Morfa Dyffryn National Nature Reserve
The Morfa Dyffryn dune system is constantly moving and shifting and being remodelled by the wind. The landscape Morfa Dyffryn is unrecognisable after a few days of stormy weather. Although the dunes may appear barren and unwelcoming, they are home to rare plants and animals that thrive in this desolate environment. The dunes have their own ecosystem. The flat areas between the sand dunes retain the rainwater that submerges them throughout the winter months. The dunes retain much of this moisture during the balmy summers. These ‘dune slacks’ see the appearance of beautiful flowers such as spectacular orchids, restharrow, wild pansies and the rare green-flowered helleborine.
Not only are there impressively substantial sand dunes, but there are also areas of the seashore, salt marsh and grassland. Each of these habitats is home to a fantastic variety of wildlife. The large brown hare breeds here. The swampy creek and pond habitats create a home for grass snakes and the glorious great crested newts. From Morfa Dyffryn, you have incredible views of the Llŷn Peninsula and a glimpse of Bardsey Island.
Water lovers will enjoy the interesting array of boat trips that are available from Barmouth harbour. Boats, weather permitting, traverse the inky waters of Cardigan Bay in search of spirited dolphins. This protected marine habitat is a Special Area of Conservation. It boasts the largest resident population of bottlenose dolphins in Europe. Singular pods of female dolphins and their calves can contain up to 20 dolphins. Occasionally when groups gather with the males, superpods are formed, and there can be a thousand or more. The boats can explore the rugged coastline and smugglers caves, and if you are lucky, you’ll spot Atlantic grey seals playing in the shallows.
The twin glacial Cregennan Lakes are located almost 250 metres above Barmouth on the northern face of Cadair Idris. A circular walk takes you around the natural lakes and through a mossy, wooden gorge owned and preserved by the National Trust. The lakes are a much-photographed beauty spot and are certified as a Special Site of Scientific Interest (SSSI) and Special Area of Conservation (SAC).

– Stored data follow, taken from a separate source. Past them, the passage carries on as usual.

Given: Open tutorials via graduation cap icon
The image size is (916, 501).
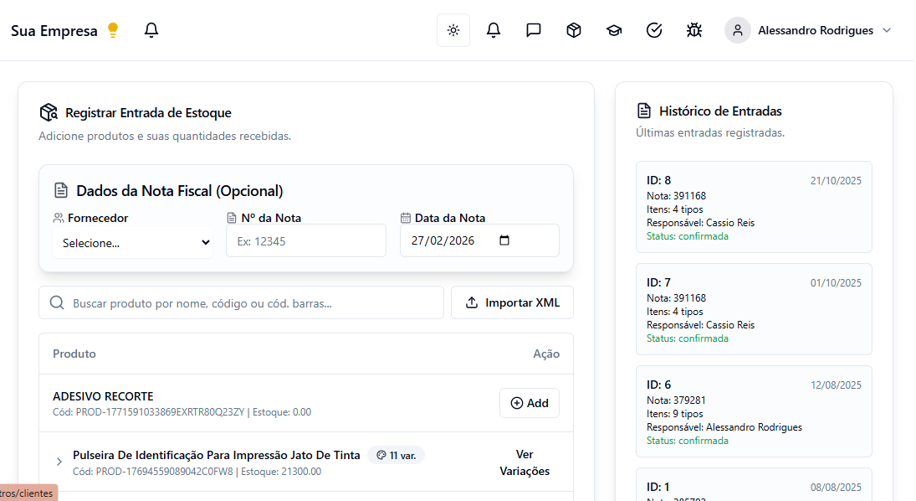Looking at the screenshot, I should (613, 29).
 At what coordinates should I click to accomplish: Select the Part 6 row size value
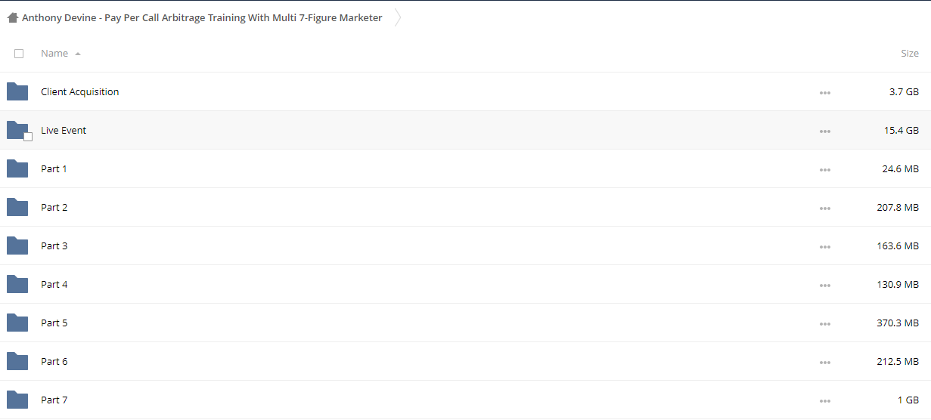[898, 362]
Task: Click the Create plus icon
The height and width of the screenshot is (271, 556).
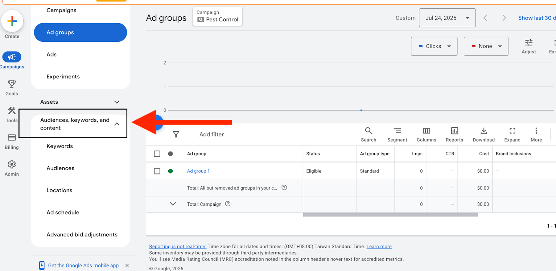Action: click(x=12, y=21)
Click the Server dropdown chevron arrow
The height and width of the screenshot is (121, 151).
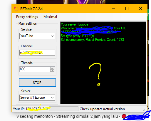click(52, 98)
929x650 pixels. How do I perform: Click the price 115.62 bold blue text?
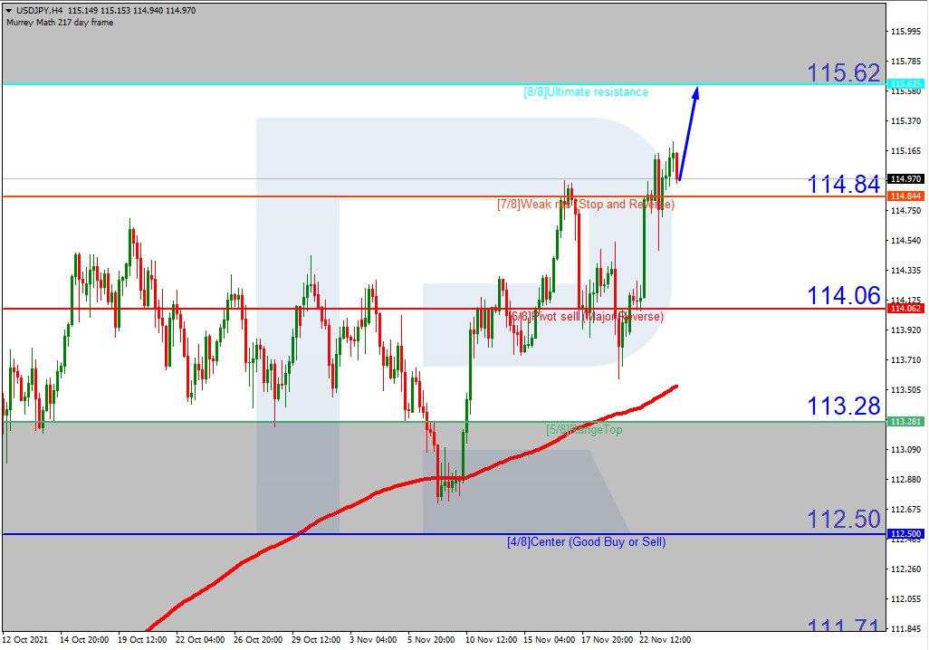[x=843, y=72]
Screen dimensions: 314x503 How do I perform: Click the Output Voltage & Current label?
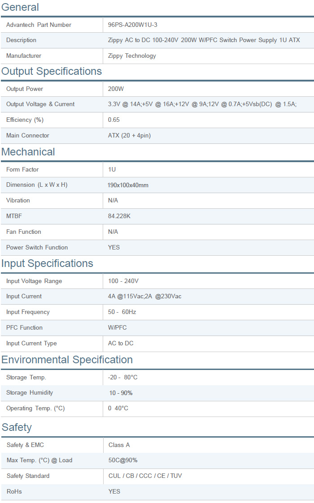tap(40, 104)
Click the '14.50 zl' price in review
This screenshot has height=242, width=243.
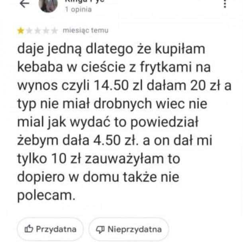pos(118,85)
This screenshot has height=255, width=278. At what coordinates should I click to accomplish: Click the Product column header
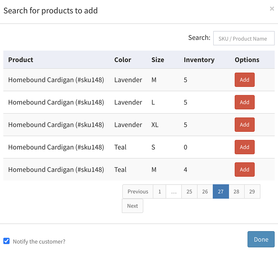tap(21, 60)
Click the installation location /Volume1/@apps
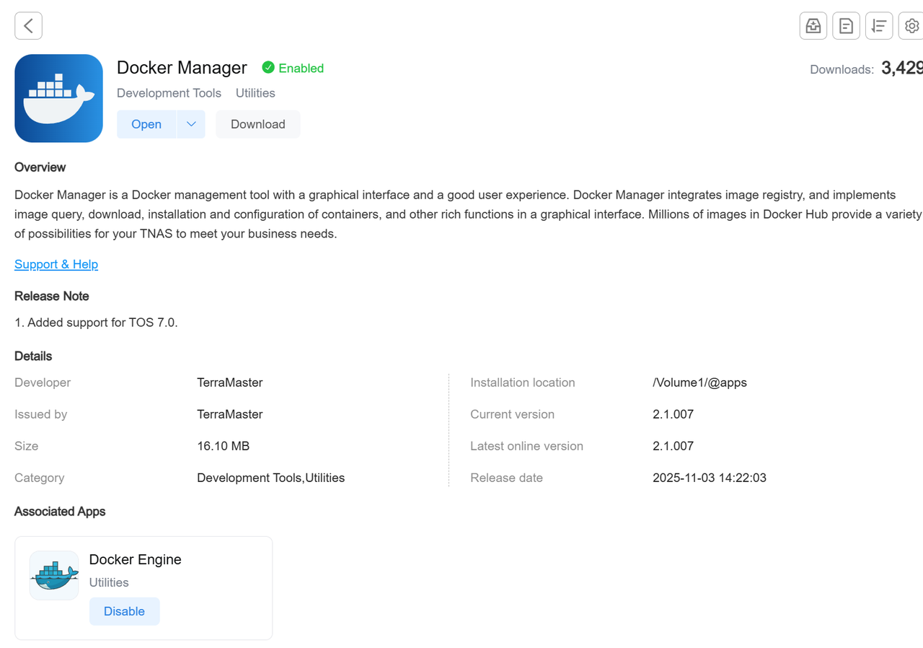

Pared y Cefn Hir has breathtaking panoramic views over the mountains, Barmouth bridge and Mawddach Estuary. The National Trust permits brown, blue and rainbow trout fly fishing in both of the lakes. Two small hill farms promote rough cattle grazing. Purple saxifrage, least willow and other flowers that survived the last Ice Age pepper the craggy landscapes and now attract the rare marsh fritillary butterfly.
Local legend describes Idris as a great giant who resided amidst the lakes and the craggy mountains. It’s thought that the large boulders on the lower slopes are said to be the debris of stone-throwing battles between Idris and other giants. Realistically, Idris is more likely to have been a highly regarded leader in the area with a giant personality and authority rather than stature.